The bladder was mobilized by dissecting across the urachal attachments and bringing the bladder down. A portion of the periprostatic fat was dissected off the prostate to confirm the level of the bladder neck. The bladder was opened longitudinally. The bilateral ureteral orifices were identified. Incision was made below the level of the median lobe, being careful to protect the ureteral orifices. The dissection in this location was slow secondary to prior TURP procedures. Dissection then commenced along the plane between the prostatic capsule and adenoma first on the right. The plane was identified and the adenoma was carefully dissected off the capsule. A circumferential incision was made in the urothelium and the dissection continued. The prostate capsule was opened at this time by further advancing the vertical incision. Bleeding at the lateral edges of the capsule was controlled with bipolar. The urethra was divided anteriorly. The prostate adenoma was removed and the specimen placed in an Endo Catch bag. Near the apex of the adenoma on the left, there appeared to be a defect in the prostate capsule with venous sinus bleeding. This was closed with 3-0 V-Loc suture in a running fashion. A defect was also identified in the left lateral capsule corresponding to an area of difficult dissection during removal of the adenoma. This was closed with a 3-0 V-Loc suture in a running fashion. The posterior bladder urothelium was reapproximated to the posterior urethra using two running 3-0 V-Loc sutures.

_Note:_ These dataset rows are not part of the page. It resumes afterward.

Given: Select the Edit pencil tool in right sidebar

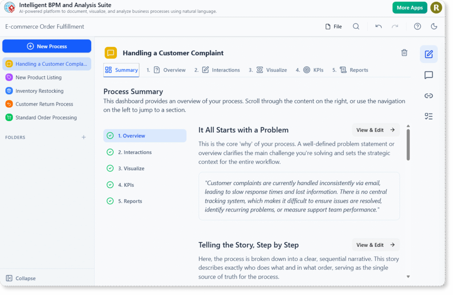Looking at the screenshot, I should pos(428,54).
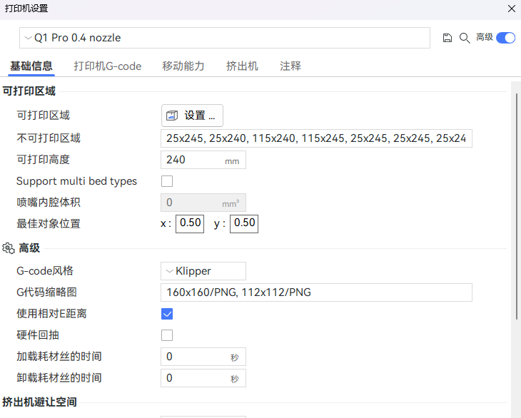Click the gear icon beside 高级 section
This screenshot has height=418, width=521.
[x=9, y=248]
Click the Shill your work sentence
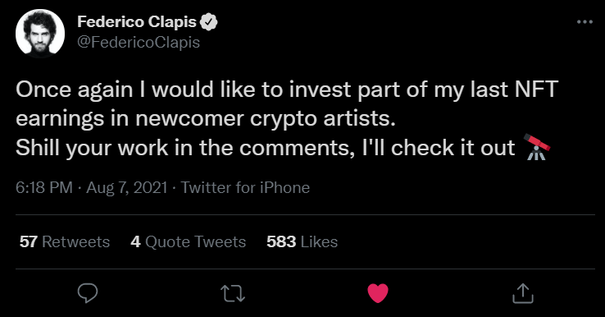The width and height of the screenshot is (605, 317). (x=266, y=148)
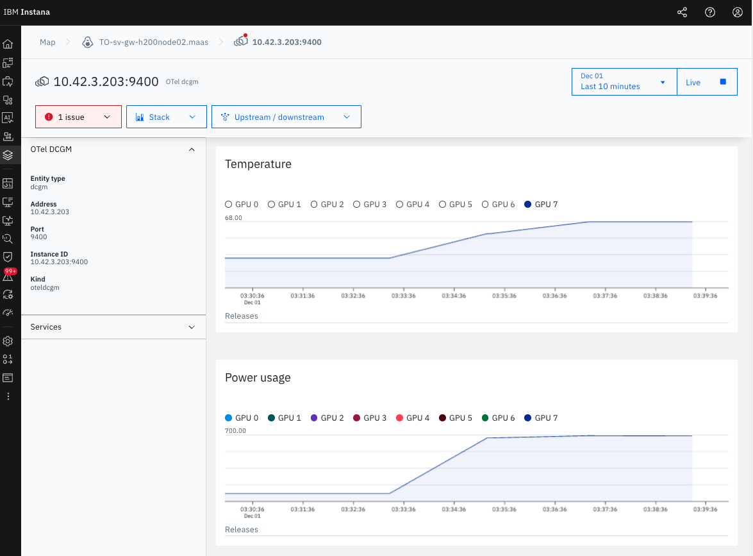Select the Infrastructure stack icon in the sidebar
Screen dimensions: 753x556
click(x=8, y=155)
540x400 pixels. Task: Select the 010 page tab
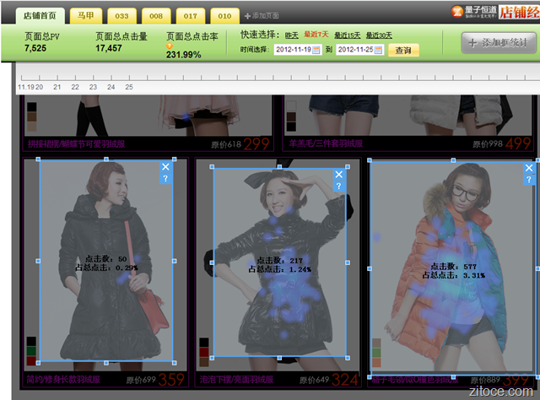click(x=223, y=15)
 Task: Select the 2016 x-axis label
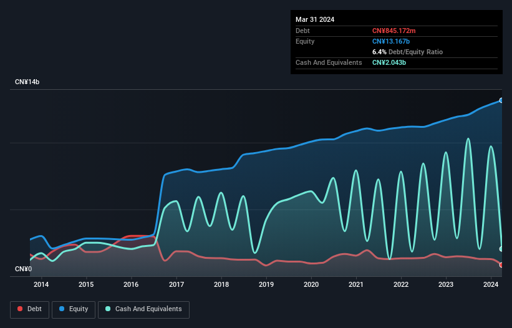click(x=132, y=285)
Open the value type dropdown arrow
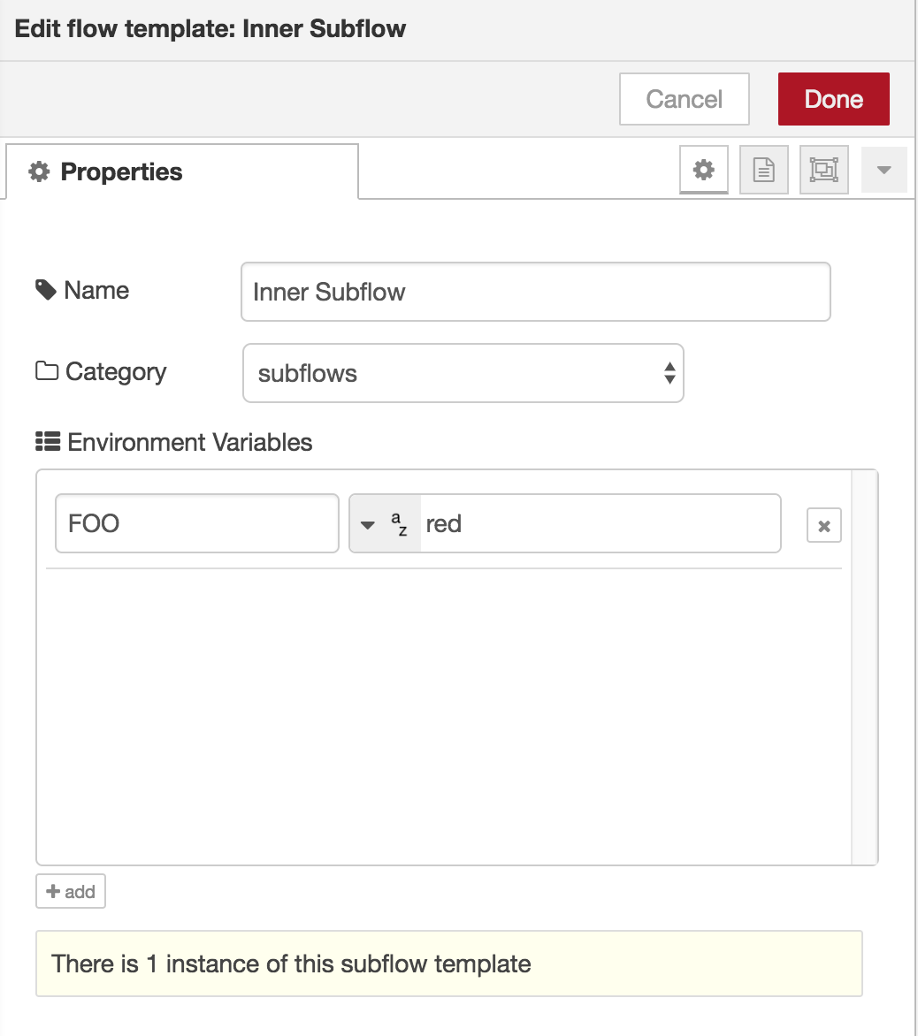This screenshot has width=918, height=1036. (x=367, y=524)
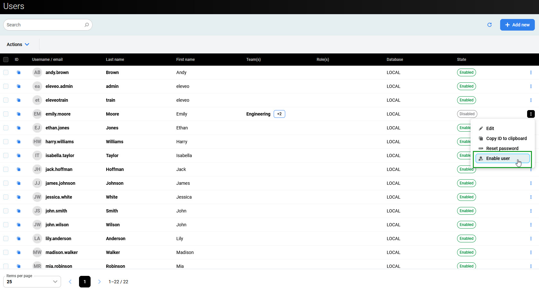The width and height of the screenshot is (539, 291).
Task: Open three-dot menu for andy.brown
Action: (x=531, y=72)
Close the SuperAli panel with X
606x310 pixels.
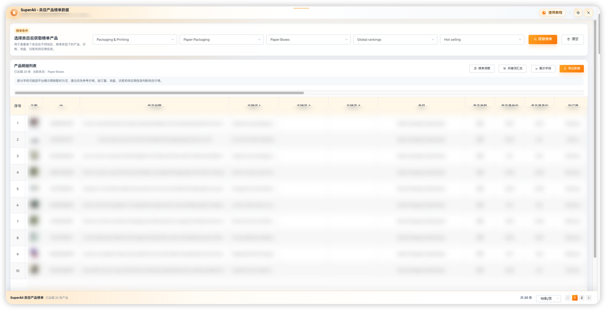pos(588,13)
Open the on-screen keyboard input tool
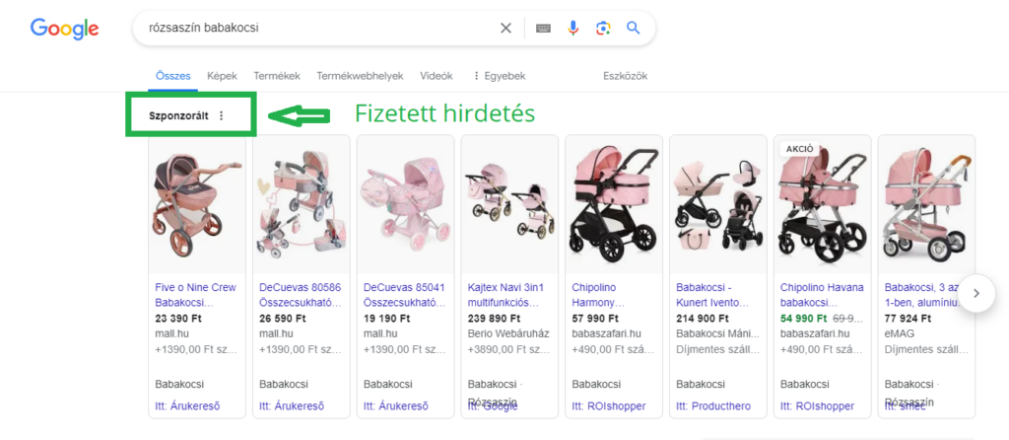The height and width of the screenshot is (440, 1009). click(x=543, y=28)
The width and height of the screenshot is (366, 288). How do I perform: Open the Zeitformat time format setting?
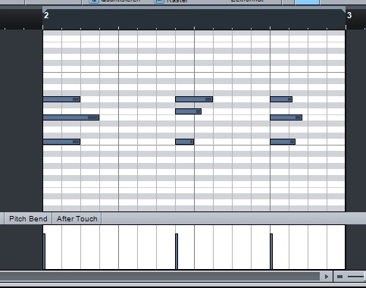tap(247, 1)

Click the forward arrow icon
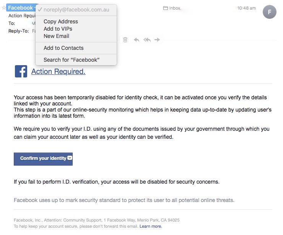[x=157, y=39]
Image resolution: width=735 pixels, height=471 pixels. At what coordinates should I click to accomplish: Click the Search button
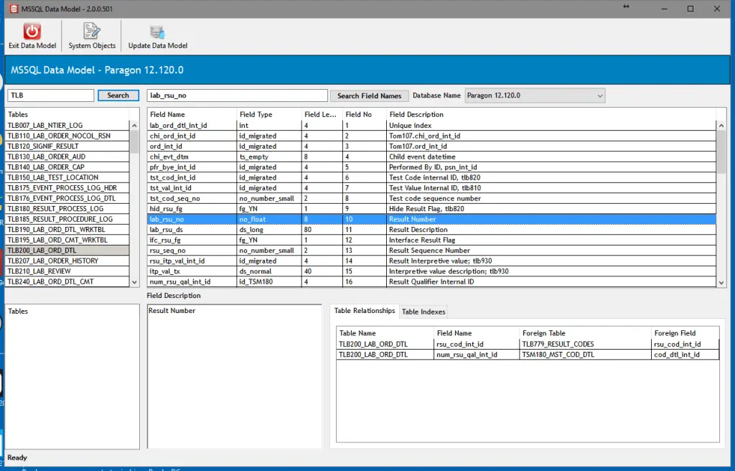click(x=117, y=95)
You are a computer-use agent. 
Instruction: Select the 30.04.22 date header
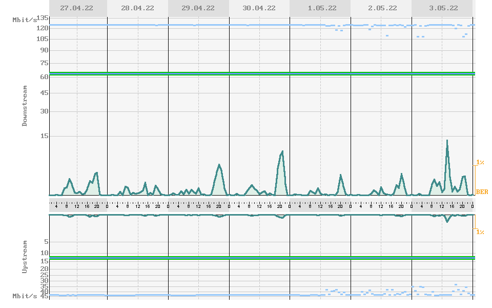259,8
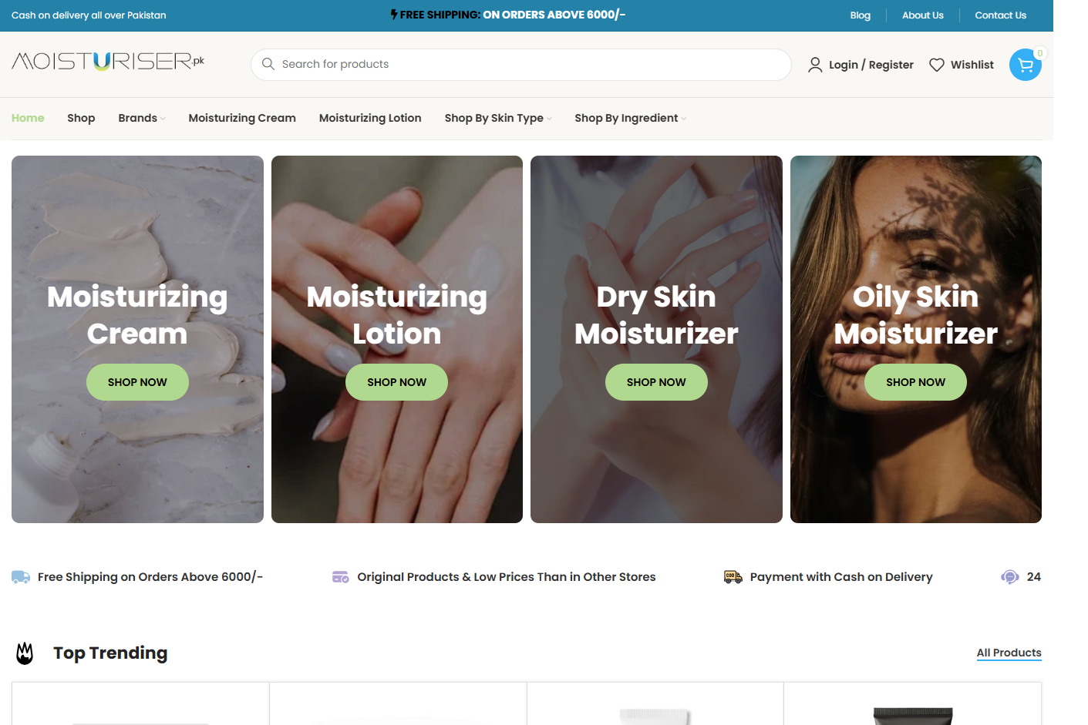Open the Moisturizing Cream menu item

click(x=242, y=118)
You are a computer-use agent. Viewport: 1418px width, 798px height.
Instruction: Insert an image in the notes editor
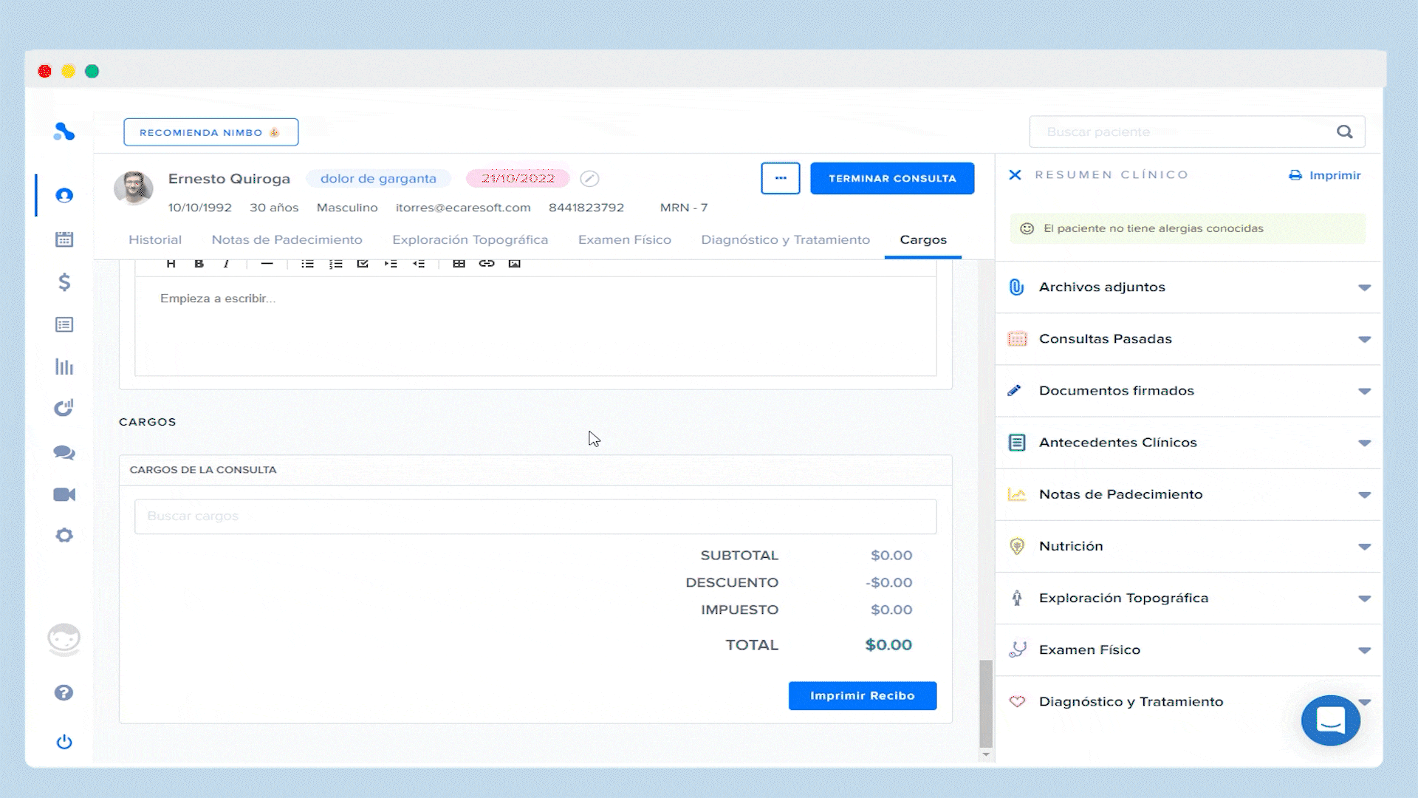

The prostate was thoroughly irrigated, including the bladder, to remove all clot. The prostate capsule and bladder were closed using 3-0 V-Loc from each apex. These were run to the midline and tied. A second layer was closed using 2-0 Vicryl in a running fashion. A 22 French 3-way Coude catheter was inserted, and the balloon was inflated with 30 mL of sterile water. The catheter was then thoroughly irrigated; 180 mL total was instilled in the bladder, with no obvious leak noted. The pelvis was thoroughly irrigated. The robot was undocked. The patient was taken out of Trendelenburg. A 15 mm round JP drain was placed through the left fourth arm robotic port site and sutured in place using 2-0 nylon. The trocars were removed. The prostate was morcellated and the pieces brought out through the midline port site. The fascia was closed using #0 Vicryl in a running fashion.The dead space of all port sites was closed using 2-0 Vicryl. The skin was closed Dermabond. Bupivacaine was injected in all port sites. All instrument and sponge counts were correct prior to leaving the operating room. Continuous bladder irrigation was initiated. The patient was returned to supine position and transferred to the postanesthesia care unit after successful extubation.
I really don't see any other option than the unlisted. Any other takers? Don't forget your S code for robotic (I think its S2900).